The release of claims against Capita was stated to be “in relation to matters arising from Capita’s appointment as surveyors to Priory Caring Services Ltd in relation to the Priory Hotel”. Priory argued that the release was limited to claims of which the parties were aware at the time the undertaking was given and did not cover its claim concerning damp penetration. It appealed against a decision striking out the proceedings.
The Court of Appeal dismissed Priory’s appeal. It found that Priory was a commercial concern which, with the assistance of its lawyers, made a deal with its eyes open, knowing of the possibility of negligence and worse on the part of Mr Owen. It was prepared to forgo claims it might be able to bring because of its keenness to buy Capita’s assistance in the arbitration claim against its insurers.
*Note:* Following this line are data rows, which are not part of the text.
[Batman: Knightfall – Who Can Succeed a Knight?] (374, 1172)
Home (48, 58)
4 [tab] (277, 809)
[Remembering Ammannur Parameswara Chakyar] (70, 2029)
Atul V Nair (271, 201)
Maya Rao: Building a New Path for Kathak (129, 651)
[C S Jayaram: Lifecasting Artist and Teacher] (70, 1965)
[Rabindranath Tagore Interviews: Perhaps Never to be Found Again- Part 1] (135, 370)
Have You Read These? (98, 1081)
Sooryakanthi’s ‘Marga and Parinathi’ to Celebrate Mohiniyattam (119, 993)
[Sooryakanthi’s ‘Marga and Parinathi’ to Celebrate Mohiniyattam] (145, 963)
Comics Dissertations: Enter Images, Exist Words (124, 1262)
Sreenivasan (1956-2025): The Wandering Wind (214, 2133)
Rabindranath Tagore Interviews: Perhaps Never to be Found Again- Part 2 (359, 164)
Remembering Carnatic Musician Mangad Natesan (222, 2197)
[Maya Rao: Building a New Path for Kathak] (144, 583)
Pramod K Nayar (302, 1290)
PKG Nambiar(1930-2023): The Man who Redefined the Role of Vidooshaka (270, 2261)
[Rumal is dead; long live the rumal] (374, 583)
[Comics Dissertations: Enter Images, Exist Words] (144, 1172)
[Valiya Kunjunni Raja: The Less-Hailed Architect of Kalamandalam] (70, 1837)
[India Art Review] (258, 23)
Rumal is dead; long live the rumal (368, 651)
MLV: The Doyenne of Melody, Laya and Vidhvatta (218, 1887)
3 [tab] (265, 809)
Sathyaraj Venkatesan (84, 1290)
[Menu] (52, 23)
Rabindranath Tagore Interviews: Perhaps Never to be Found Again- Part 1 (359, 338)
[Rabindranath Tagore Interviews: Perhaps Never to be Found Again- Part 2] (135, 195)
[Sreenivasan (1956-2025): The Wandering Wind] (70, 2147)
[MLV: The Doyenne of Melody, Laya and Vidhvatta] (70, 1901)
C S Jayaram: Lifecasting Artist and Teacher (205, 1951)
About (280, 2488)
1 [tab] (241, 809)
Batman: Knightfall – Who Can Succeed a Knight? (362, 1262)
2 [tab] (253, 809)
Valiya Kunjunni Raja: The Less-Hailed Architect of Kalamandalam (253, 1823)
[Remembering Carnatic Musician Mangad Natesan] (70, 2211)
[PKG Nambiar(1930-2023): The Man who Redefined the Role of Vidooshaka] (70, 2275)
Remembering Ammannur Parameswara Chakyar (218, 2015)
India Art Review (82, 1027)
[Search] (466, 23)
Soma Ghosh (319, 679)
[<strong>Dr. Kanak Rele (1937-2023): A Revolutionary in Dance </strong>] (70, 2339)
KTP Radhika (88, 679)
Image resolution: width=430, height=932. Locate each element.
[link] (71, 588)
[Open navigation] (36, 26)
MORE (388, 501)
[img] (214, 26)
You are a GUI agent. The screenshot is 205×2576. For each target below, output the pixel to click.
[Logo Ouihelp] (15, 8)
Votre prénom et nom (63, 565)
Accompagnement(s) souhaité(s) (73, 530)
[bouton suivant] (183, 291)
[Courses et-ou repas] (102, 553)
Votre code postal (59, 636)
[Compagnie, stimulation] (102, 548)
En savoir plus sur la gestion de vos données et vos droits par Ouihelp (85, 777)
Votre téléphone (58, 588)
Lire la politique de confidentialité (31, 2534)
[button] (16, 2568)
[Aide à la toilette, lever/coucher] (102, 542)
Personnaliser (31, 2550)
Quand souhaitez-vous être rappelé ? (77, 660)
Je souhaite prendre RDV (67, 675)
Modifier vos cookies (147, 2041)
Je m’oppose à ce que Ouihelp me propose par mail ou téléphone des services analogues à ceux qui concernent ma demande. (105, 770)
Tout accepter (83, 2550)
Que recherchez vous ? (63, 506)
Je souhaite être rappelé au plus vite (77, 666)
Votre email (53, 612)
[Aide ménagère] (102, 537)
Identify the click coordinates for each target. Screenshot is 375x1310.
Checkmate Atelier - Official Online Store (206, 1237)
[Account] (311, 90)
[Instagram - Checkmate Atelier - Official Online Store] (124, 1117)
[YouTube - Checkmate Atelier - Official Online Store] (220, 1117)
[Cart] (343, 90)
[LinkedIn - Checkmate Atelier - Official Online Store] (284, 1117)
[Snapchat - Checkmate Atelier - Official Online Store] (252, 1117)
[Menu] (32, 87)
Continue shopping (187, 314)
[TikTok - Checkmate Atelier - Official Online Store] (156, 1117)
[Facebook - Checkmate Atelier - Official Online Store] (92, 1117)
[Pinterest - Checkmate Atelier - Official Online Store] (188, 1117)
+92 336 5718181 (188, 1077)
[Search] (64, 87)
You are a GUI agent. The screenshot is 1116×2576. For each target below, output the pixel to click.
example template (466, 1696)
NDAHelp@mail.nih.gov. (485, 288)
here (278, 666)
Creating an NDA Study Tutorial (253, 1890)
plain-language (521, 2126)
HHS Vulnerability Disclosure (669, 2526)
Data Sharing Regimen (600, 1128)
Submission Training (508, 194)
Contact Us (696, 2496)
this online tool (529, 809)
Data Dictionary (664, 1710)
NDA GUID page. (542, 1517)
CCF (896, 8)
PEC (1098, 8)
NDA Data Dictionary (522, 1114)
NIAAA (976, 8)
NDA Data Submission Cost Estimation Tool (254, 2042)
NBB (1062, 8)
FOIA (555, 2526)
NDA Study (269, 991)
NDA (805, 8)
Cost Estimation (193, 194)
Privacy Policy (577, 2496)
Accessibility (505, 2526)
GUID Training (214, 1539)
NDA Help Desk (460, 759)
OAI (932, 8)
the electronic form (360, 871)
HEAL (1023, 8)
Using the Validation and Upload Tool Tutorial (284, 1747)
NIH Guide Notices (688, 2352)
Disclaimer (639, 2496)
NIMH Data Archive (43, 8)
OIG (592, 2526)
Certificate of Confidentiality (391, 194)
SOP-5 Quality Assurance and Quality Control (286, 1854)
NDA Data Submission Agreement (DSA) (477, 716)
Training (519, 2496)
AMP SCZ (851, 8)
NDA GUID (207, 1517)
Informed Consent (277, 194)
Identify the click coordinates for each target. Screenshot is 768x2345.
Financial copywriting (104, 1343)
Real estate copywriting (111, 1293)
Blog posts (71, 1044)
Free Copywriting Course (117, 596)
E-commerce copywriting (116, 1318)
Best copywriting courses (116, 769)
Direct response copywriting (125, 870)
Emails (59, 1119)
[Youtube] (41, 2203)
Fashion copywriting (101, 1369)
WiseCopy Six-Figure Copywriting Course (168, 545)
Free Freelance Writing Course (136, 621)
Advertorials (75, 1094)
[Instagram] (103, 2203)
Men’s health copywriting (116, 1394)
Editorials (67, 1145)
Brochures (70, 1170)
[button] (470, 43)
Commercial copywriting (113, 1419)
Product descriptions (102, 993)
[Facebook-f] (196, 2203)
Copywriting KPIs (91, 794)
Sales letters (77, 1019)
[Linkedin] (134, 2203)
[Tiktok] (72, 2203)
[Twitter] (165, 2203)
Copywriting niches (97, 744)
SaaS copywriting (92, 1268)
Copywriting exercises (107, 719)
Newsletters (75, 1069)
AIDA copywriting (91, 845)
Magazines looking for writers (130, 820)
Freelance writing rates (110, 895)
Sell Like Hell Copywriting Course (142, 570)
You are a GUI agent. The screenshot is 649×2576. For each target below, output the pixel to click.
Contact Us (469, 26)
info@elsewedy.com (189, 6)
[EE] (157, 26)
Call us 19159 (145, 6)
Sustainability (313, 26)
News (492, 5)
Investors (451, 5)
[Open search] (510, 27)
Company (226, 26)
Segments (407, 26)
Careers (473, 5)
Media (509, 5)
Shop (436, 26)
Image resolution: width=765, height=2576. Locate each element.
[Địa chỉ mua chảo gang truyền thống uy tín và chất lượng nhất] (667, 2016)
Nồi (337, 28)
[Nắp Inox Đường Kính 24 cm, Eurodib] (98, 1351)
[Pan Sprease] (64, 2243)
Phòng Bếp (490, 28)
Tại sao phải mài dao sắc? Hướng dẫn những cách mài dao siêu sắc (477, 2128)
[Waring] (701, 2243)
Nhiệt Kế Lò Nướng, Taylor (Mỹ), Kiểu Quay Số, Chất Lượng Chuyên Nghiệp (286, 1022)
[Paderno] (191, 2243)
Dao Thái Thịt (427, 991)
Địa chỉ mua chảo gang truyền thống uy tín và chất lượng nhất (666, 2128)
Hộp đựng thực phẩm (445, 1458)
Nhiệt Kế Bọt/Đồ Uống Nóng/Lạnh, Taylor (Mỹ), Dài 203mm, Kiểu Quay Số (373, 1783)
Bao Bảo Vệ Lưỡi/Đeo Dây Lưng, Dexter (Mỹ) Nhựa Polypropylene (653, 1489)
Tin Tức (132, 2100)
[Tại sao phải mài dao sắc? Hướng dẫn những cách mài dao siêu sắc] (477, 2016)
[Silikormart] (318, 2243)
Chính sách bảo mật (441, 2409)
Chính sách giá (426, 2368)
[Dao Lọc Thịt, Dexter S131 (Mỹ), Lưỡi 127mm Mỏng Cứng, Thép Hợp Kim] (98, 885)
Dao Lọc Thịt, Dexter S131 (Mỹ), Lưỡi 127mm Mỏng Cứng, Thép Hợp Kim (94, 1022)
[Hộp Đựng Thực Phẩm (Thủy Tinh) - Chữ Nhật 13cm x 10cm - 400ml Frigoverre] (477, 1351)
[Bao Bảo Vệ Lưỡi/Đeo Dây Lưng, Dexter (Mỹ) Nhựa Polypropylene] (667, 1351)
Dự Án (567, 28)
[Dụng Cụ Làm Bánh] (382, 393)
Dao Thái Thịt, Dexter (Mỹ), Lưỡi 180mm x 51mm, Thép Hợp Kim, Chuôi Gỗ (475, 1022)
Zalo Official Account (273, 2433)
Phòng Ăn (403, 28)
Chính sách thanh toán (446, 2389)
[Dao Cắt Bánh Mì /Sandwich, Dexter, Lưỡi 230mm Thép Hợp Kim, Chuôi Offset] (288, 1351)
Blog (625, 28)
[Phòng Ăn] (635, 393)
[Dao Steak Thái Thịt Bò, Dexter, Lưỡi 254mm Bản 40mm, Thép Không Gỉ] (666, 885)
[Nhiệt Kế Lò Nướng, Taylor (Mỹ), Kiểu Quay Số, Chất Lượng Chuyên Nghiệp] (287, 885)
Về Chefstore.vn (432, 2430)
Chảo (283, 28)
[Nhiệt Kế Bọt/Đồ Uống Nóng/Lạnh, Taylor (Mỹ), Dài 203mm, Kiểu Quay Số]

Comment: Priory relied upon the decision in BCCI v Ali where the House of Lords held that a widely-worded release did not extend to the bank’s employees’ claims for “stigma damages” since this type of claim did not as a matter of law exist, and whose existence could not have been foreseen, at the date when they agreed the release. This decision could not help Priory in the context of a dispute arising out of a construction contract since claims arising out of latent defects have been held to be precisely the kind of claims which may be expected to be within the contemplation of parties when they agree a generally-worded release of claims (see Mostcash Plc v Fluor Ltd). The courts will not intervene in such a case unless there is evidence of sharp practice where the party to whom the release was given knew that the other party might have a claim and knew that the other party was ignorant of this.